États-Unis. Le gouvernement devrait émettre un nouveau visa pour une défenseure des droits humains pakistanaise


COMMUNIQUÉ DE PRESSE

ÉFAI

Amnesty International a demandé ce lundi 22 septembre au gouvernement des États-Unis d’émettre un nouveau visa pour la défenseure des droits humains Amina Masood Janjua, le visa qui lui avait été accordé précédemment ayant été annulé « pour des raisons relatives à la sécurité ».

L’organisation a également demandé aux autorités américaines de clarifier les raisons pour lesquelles le visa précédent avait été annulé. Jusqu’à ce jour, Amnesty International n’a pas obtenu de réponse aux demandes de clarification qu’elle a adressées aux autorités. Amina Masood Janjua a été invitée par Amnesty International à faire une tournée de conférences en Europe et aux États-Unis sur les disparitions forcées au Pakistan.

« Il est particulièrement déconcertant que les autorités américaines considèrent qu’Amina Masood Janjua constitue une menace pour la sécurité des États-Unis, a déclaré Sam Zarifi, directeur d’Amnesty International pour la région Asie-Pacifique. Depuis trois ans, cette femme mène campagne pacifiquement et sans relâche pour que le gouvernement pakistanais fasse toute la lumière sur des centaines de « disparus » – parmi lesquels son propre mari Masood Janjua – tout en condamnant les actes de terrorisme. »
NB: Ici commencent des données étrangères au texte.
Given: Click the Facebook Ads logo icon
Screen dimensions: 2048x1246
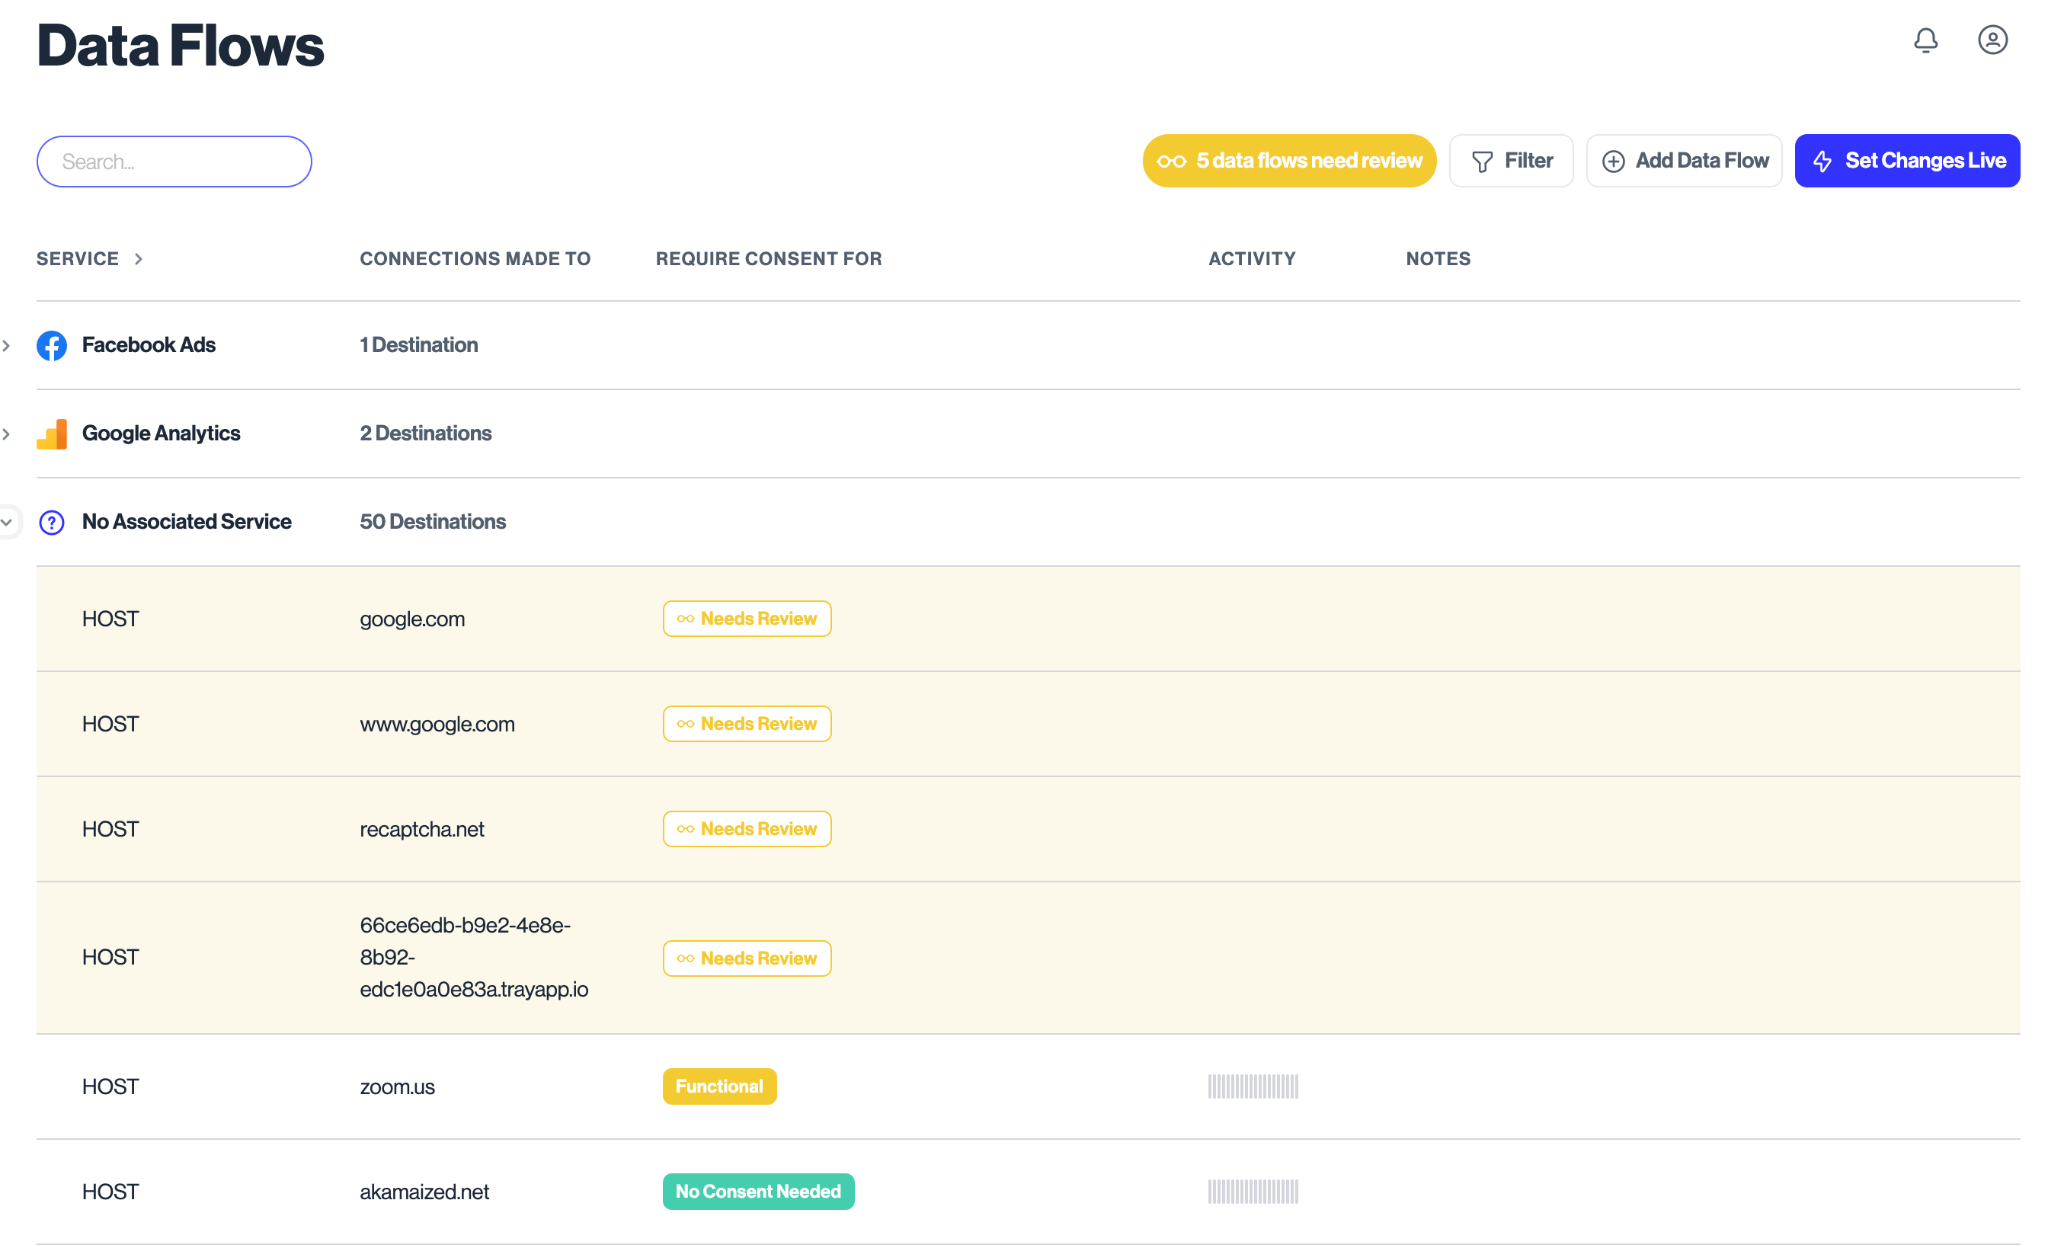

L’ambassade américaine à Islamabad avait émis un visa pour Amina Masood Janjua le 12 août. Cependant, alors qu’elle s’apprêtait à prendre l’avion pour Washington le 13 septembre, un représentant de l’ambassade l’a informée que son visa avait été annulé et l’a prévenue que si elle embarquait elle ne serait pas autorisée à entrer aux États-Unis et qu’elle serait renvoyée au Pakistan.

Le représentant de l’ambassade lui a indiqué que son visa avait été annulé en application de l’article 212(a) 3 de la Loi sur l’immigration et la nationalité, qui couvre les « raisons relatives à la sécurité ». Cet article concerne des actes tels que l’espionnage, le sabotage et les activités terroristes.

Amnesty International appelle également les autorités américaines à coopérer avec le nouveau gouvernement pakistanais pour résoudre tous les cas de disparitions forcées et faire en sorte qu’il soit mis fin à cette pratique.

« Le gouvernement des États-Unis doit veiller à ne pas être complice en contribuant à la pratique des disparitions forcées au Pakistan ou en tolérant de tels agissements, a déclaré Sam Zarifi. De nombreuses personnes détenues en secret au Pakistan disent avoir été interrogées par des unités de renseignement pakistanaises mais aussi par des agents de services de renseignement étrangers ».


« Le fait que l’anti-américanisme au Pakistan augmente et que de nombreux Pakistanais reprochent au gouvernement des États-Unis d’encourager la pratique des disparitions forcées et d’autres violations des droits humains dans leur pays rend d’autant plus criante la nécessité pour les autorités américaines d’émettre un nouveau visa pour Amina Masood Janjua. »


Complément d’information

Amina Masood Janjua est fondatrice et présidente de l’organisation pakistanaise Défense des droits humains, qui milite en faveur de la libération des personnes victimes d’une disparition forcée. Cette femme s’exprime au nom de 563 familles dont un proche a « disparu ».

Elle a cofondé cette organisation après que son mari Masood Janjua eut été appréhendé dans un autocar, il y a trois ans. On ignore tout du sort de cet homme et de l’endroit où il se trouve.

Depuis que le Pakistan s’est associé, à la fin de l’année 2001, à la « guerre contre le terrorisme » conduite par les États-Unis, des centaines de personnes soupçonnées de liens avec des activités terroristes ou de groupes nationalistes ont fait l’objet d’une disparition forcée. Ces personnes sont arbitrairement arrêtées et maintenues en détention dans des lieux tenus secrets. Elles ne bénéficient d’aucune protection légale, n’ont pas le droit de consulter leur avocat ou de recevoir les visites de leur famille et ne peuvent comparaître devant un tribunal. Beaucoup de ces personnes, si ce n’est l’ensemble d’entre elles, subissent des actes de torture ou d’autres formes de mauvais traitements.

Au cours des dernières semaines, Amina Masood Janjua a évoqué la question des disparitions forcées lors de rencontres avec des représentants du gouvernement du Royaume-Uni, de la Norvège, de la Suède, de la Suisse et du Conseil des droits de l’homme des Nations unies à Genève.